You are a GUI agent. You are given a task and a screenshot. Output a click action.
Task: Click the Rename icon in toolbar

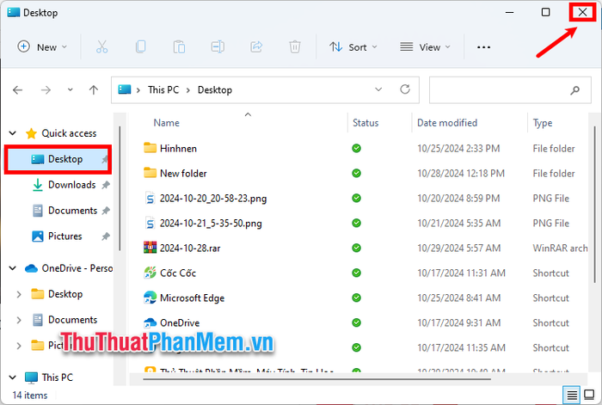(x=218, y=47)
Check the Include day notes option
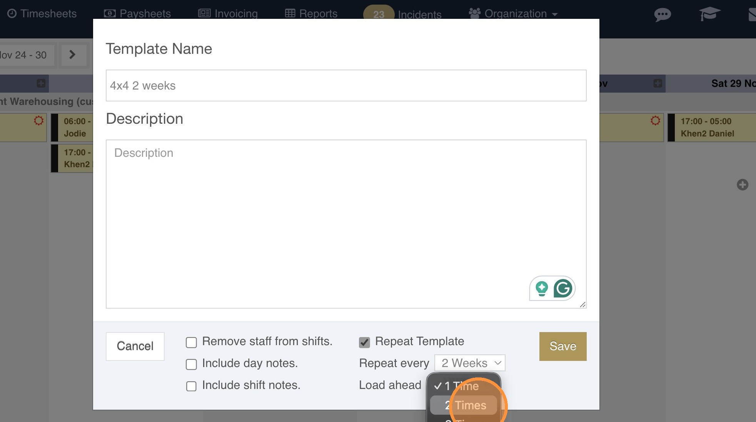Screen dimensions: 756x422 click(191, 364)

Your objective: Please update the entries above by replacing "Rename" with "Delete", changing nothing else and leaving out the pictures.

Response to the task:
You are a GUI agent. You are given a task and a screenshot. Output a click action.
Task: Click the Delete icon in toolbar

(x=218, y=47)
Check the Include day notes option
Screen dimensions: 756x422 click(191, 364)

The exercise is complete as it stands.